WORK TO BE COMPLETED: Should a line below contain the word "resolution", report it.

[Records from a collection]
------------------------------------------------------------------------

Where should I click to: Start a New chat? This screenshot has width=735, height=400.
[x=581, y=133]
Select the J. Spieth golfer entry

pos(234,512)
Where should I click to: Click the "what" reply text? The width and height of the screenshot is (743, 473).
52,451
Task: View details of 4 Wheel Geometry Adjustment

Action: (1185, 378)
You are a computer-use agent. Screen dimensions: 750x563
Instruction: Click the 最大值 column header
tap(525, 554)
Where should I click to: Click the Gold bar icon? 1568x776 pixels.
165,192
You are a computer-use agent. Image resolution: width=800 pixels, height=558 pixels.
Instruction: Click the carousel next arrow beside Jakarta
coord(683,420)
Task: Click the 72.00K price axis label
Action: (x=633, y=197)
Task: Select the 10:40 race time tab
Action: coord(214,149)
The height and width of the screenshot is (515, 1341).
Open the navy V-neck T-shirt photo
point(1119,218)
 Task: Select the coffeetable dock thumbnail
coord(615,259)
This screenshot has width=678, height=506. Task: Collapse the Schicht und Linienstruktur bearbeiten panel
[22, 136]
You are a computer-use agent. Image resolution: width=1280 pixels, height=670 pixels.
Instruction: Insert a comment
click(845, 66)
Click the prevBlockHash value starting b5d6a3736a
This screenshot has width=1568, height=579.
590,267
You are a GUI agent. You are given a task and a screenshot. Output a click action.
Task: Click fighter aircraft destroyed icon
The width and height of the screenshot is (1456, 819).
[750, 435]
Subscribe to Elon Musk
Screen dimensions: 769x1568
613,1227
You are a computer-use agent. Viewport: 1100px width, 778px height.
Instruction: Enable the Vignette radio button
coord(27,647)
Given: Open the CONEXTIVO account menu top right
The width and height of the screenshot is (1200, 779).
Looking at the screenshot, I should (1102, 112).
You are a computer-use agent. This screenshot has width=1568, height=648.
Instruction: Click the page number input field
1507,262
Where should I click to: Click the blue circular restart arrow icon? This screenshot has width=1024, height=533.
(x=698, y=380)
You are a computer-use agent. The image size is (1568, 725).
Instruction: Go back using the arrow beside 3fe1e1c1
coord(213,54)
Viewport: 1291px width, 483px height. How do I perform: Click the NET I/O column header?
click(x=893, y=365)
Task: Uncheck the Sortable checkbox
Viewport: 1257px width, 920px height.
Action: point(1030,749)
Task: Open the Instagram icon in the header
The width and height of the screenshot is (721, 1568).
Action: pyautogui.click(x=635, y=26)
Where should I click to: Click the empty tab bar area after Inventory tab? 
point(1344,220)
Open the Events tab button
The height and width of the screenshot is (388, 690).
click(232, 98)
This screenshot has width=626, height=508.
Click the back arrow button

------------------------------------------------------------------------

EXERCISE RESPONSE:
You are a computer-use agent. Image resolution: width=800 pixels, height=558 pixels.
You are a computer-use agent. Image resolution: width=1280 pixels, height=670 pixels.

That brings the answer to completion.